Testing dora-rs Driven Go2 in Isaac Sim

go2 in isaac environments

In the field of policy-controlled robotics, the inability to guarantee that an update is both effective and safe remains a top reason for commercial failure. This is where automated testing gets important. In this post, we implement tests for a Unitree Go2 robot controlled by an RL policy to execute waypoint missions.

We will focus only on testing here, but you can find the full project source on github. Feel free to jump right in. We tried to make spinning up the demo and getting the robot walking as quick and simple as possible.

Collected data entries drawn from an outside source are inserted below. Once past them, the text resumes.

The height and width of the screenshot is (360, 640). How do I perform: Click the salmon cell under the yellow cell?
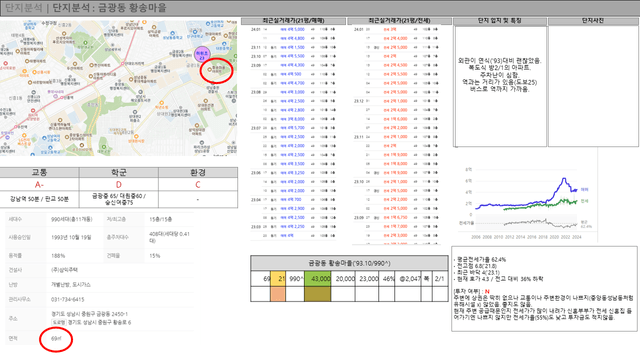click(278, 294)
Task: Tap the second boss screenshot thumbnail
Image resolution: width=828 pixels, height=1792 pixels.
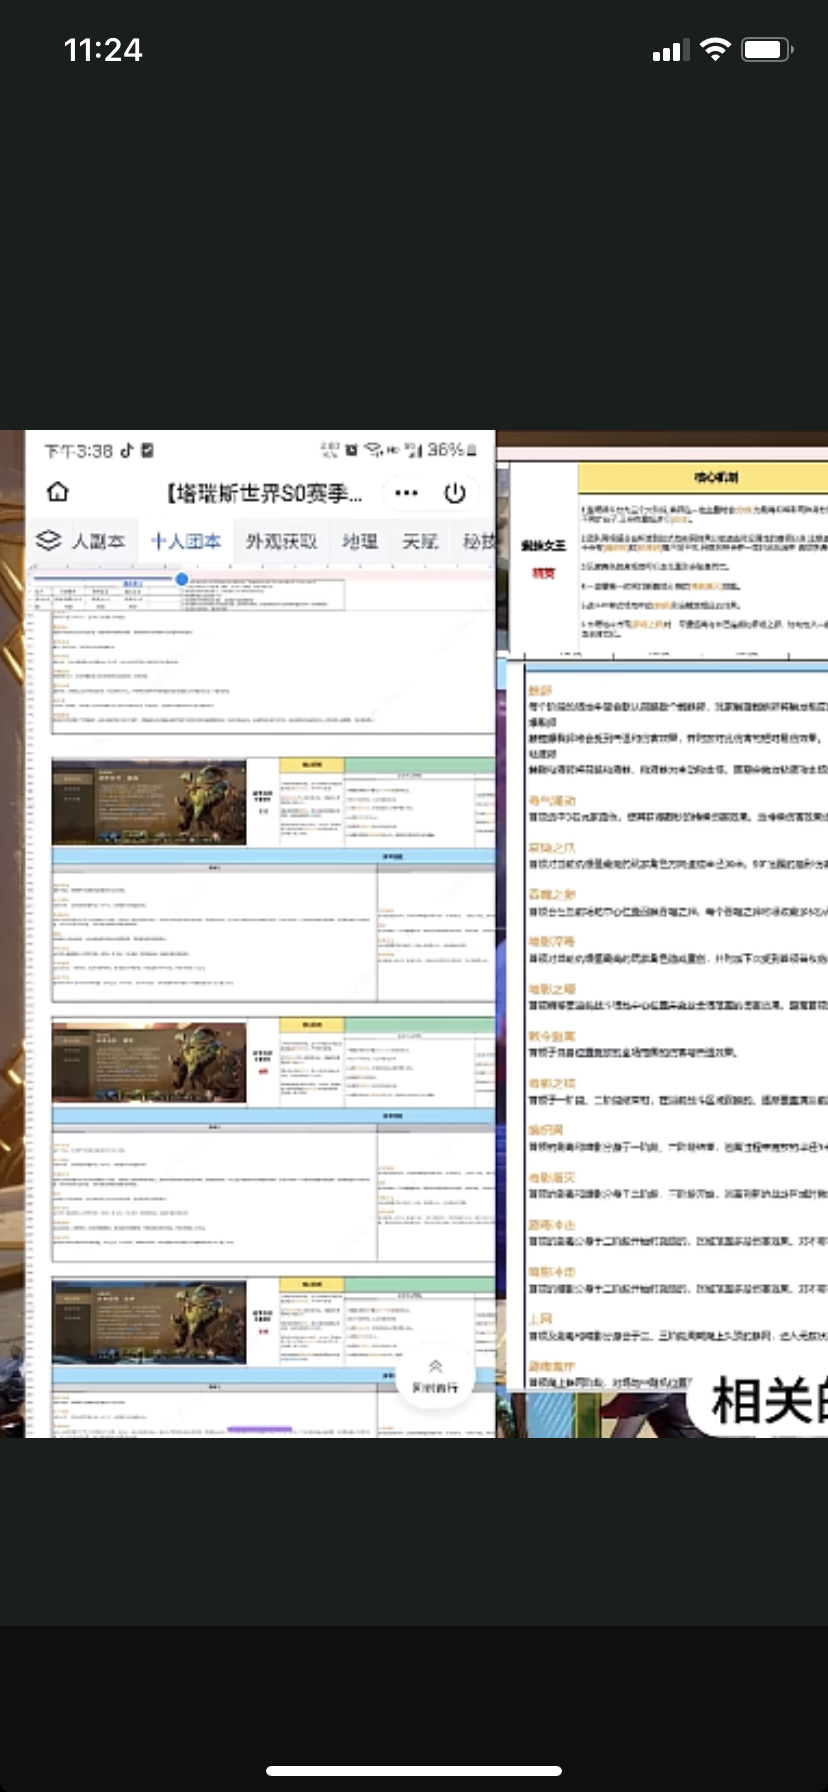Action: [x=149, y=1062]
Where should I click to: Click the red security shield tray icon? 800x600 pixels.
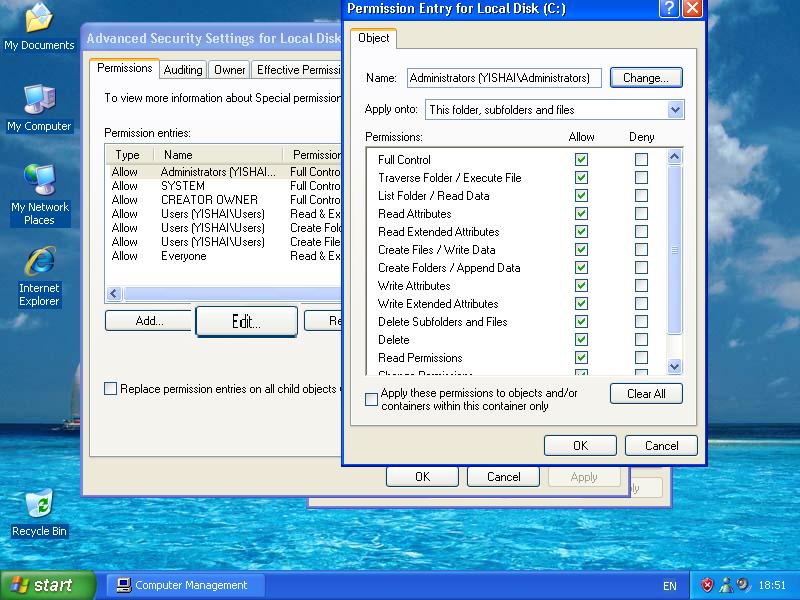pyautogui.click(x=707, y=585)
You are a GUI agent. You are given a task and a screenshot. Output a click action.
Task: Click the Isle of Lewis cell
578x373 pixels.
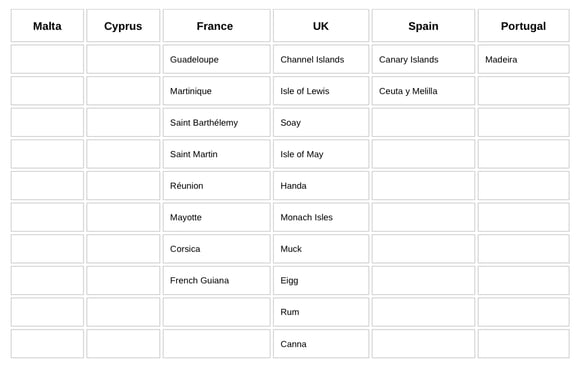[321, 91]
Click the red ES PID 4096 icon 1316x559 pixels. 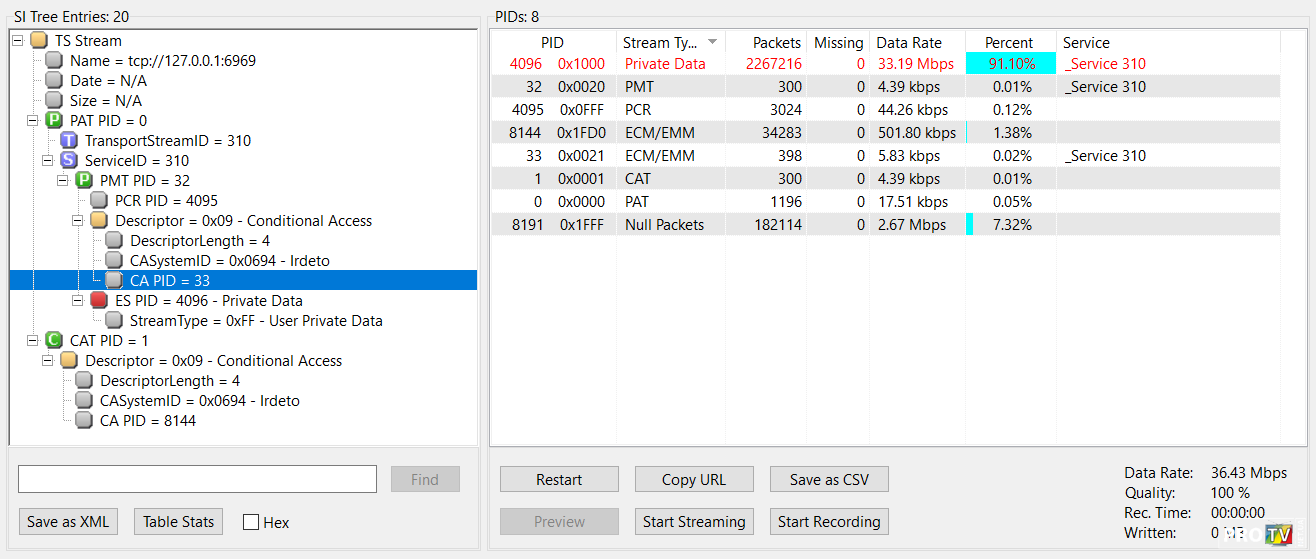click(99, 301)
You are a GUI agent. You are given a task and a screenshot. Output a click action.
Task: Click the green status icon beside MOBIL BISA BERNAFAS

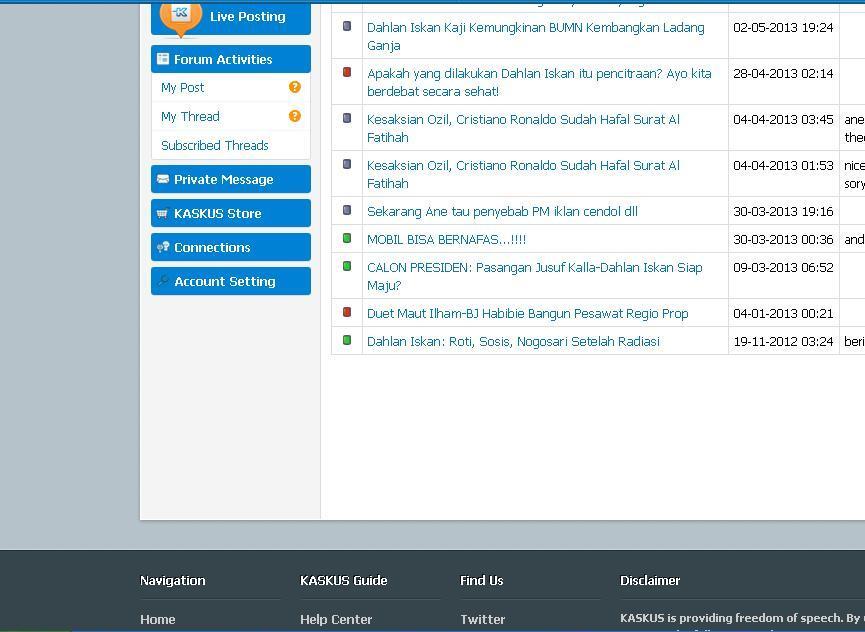347,238
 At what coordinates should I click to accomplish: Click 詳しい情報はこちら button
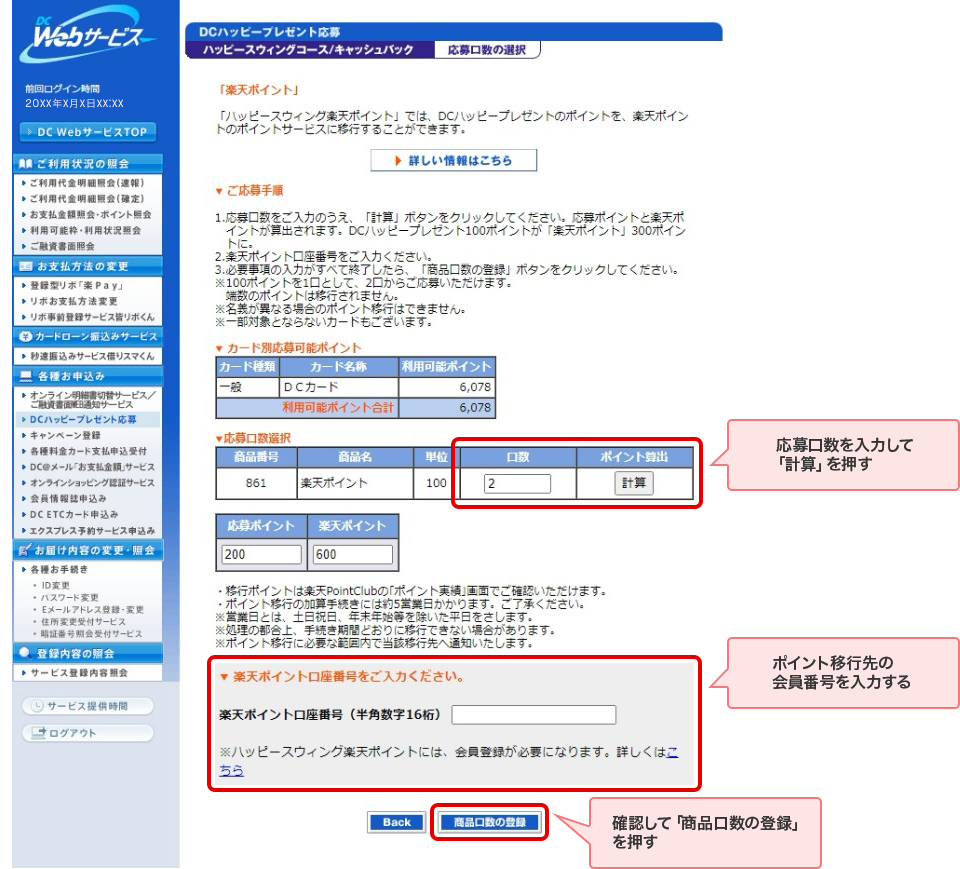point(453,160)
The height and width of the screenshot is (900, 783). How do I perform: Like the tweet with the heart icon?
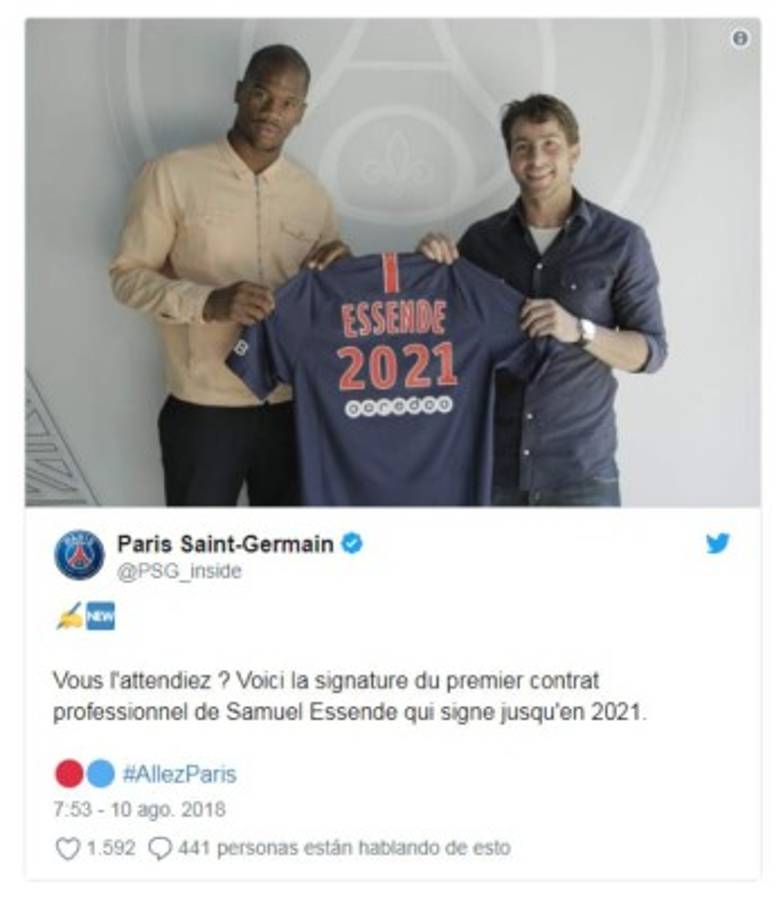pos(67,848)
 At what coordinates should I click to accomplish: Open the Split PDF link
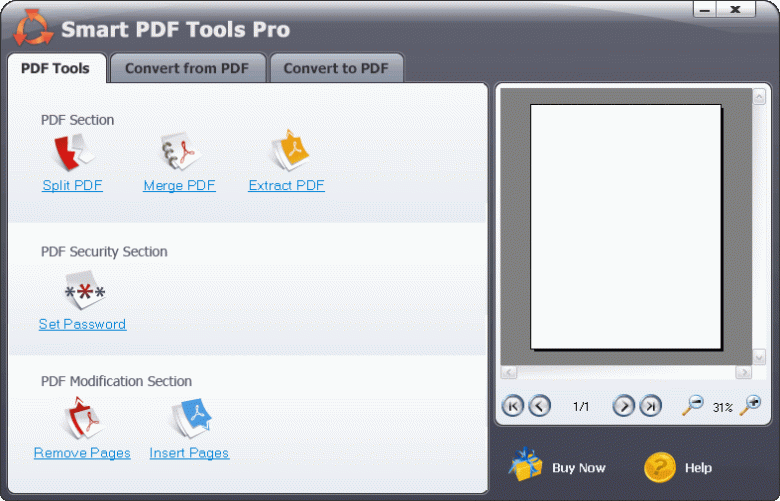(x=72, y=186)
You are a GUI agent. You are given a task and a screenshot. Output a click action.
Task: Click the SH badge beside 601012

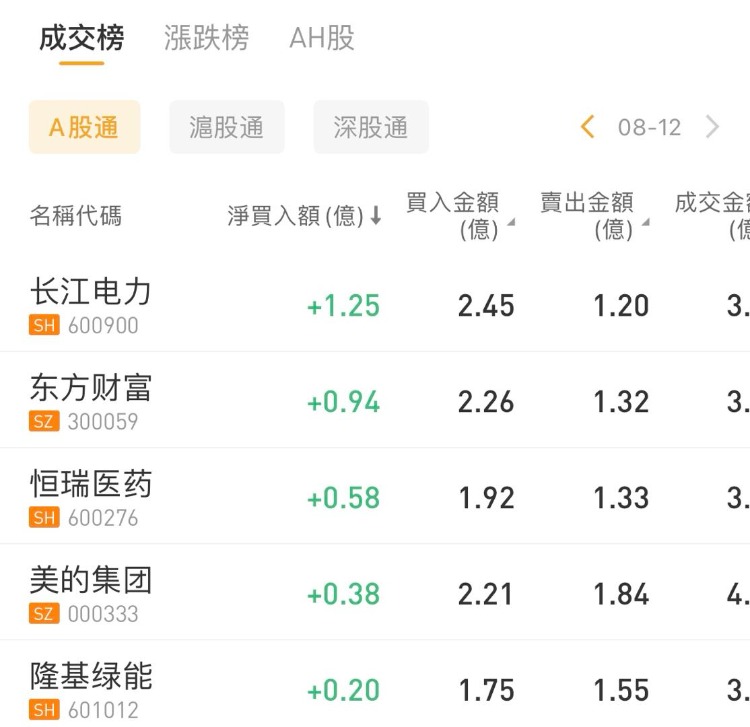tap(44, 710)
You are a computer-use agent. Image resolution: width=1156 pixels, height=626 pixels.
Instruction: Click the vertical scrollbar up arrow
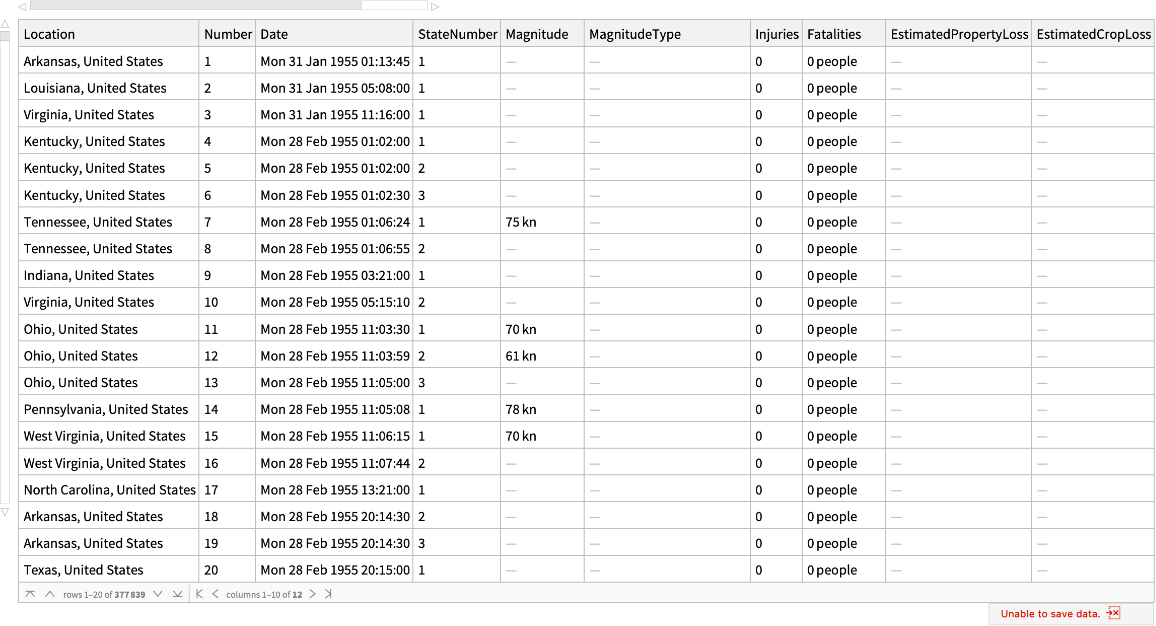click(x=4, y=23)
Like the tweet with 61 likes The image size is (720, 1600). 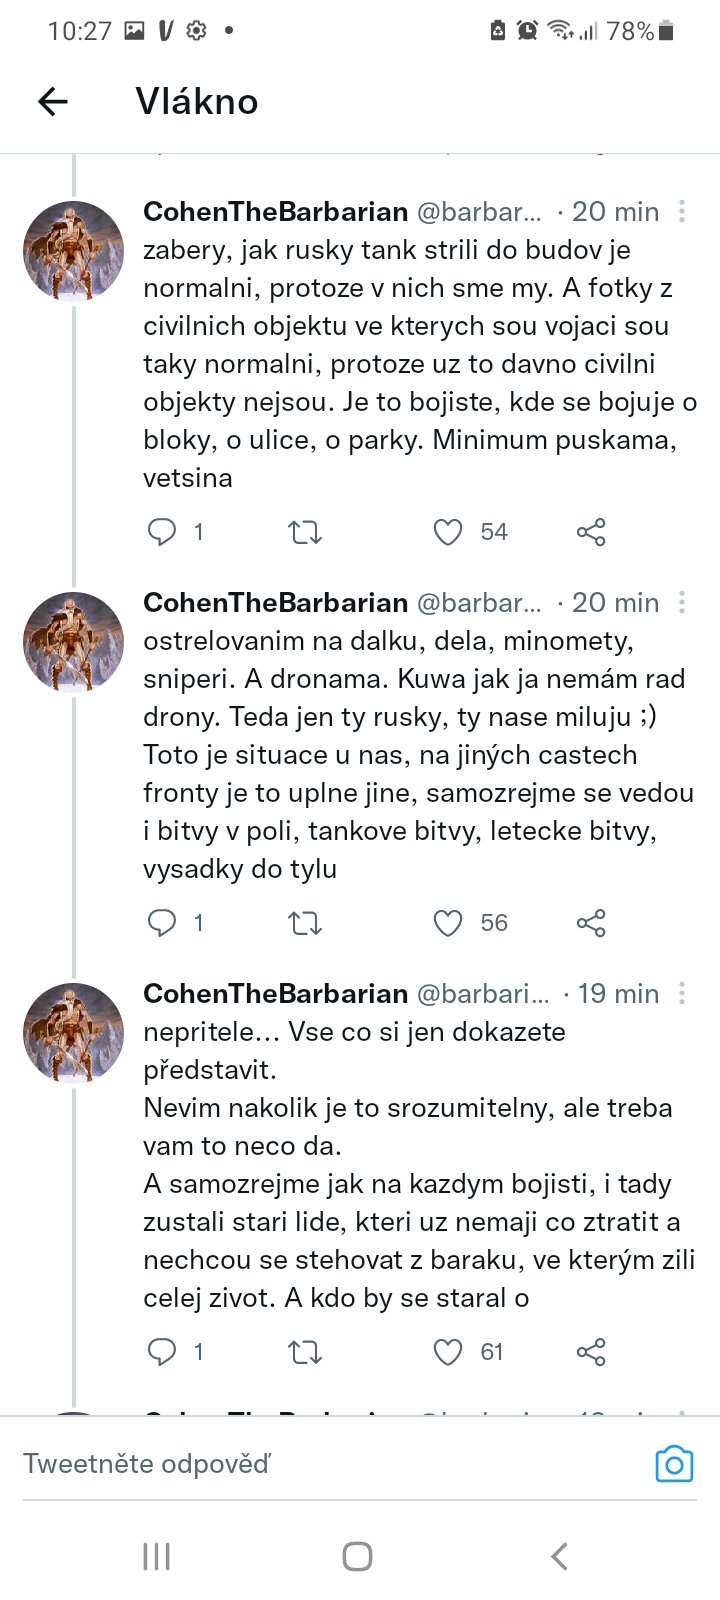[x=448, y=1353]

This post assumes that you're familiar with Python and pytest, as well as having some experience with robotics development and simulation.

The stack we will use:

dora-rs is a Rust based robotics framework. Its simplicity, low latency, and ease of integration make it a great choice for many robotics projects.
Isaac Sim allows us to accurately simulate the robot in photo-realistic environments and use the same RL in simulation as well as on the real robot.
pytest combines well with the Python API of dora-rs
Artefacts is perfect for test automation and reviewing test results with our teammates.

Unit testing nodes

Simple input-output test

See the full source here

First, we want to know if the policy will calculate the next action without error.

The policy node takes:

High level navigation commands (x, y, velocity, and rotation)
Observations from the robot (velocity, joint position, etc.)
Clock time, which is important to know when the next action should be generated

It returns the low-level joint targets for the robot.

An example test case:

def test_generates_commands():
    """Check if the policy runs and generates joint commands."""
    with patch("policy_controller.main.Node") as MockNode:
        mock_node_instance = MagicMock()
        MockNode.return_value = mock_node_instance

        # Create mock inputs
        command_2d = Twist2D(linear_x=0.5, linear_y=0.0, angular_z=0.0)
        observations = Observations(
            lin_vel=np.zeros(3),
            ang_vel=np.zeros(3),
            gravity=np.array([0.0, 0.0, -9.81]),
            joint_positions=np.zeros(12),
            joint_velocities=np.zeros(12),
            height_scan=np.zeros(154),
        )
        clock = Timestamp.now()

        # The mocked node will yield these events when iterated.
        mock_node_instance.__iter__.return_value = [
            {"type": "INPUT", "id": "command_2d", "value": command_2d.to_arrow()},
            {"type": "INPUT", "id": "clock", "value": clock.to_arrow()},
            {
                "type": "INPUT",
                "id": "observations",
                "value": observations.to_arrow(),
            },
        ]

        from policy_controller.main import main

        main()

        # Check that send_output was called with joint_commands
        mock_node_instance.send_output.assert_called()
        args, _ = mock_node_instance.send_output.call_args
        assert args[0] == "joint_commands"
        joint_commands = JointCommands.from_arrow(args[1])
        assert joint_commands.positions is not None
        assert len(joint_commands.positions) == 12

Importantly:

We mock dora-rs Node with a MagicMock so we can send inputs directly to the node, and assert that it outputs the correct values.
The input data can be almost anything as long as it's in the correct format. We will only test the shape of the output.
We can imitate the input data flow by mocking the node's iter values in mock_node_instance.__iter__.return_value
After the mock is ready, we can import the policy node and execute its main() function.
The policy node will call the send_output function on the mocked dora-rs node. This allows us to assert that the expected output was generated using generic pytest assertion tools.
We only validate the format of the output. The integration tests will validate if the robot is behaving correctly.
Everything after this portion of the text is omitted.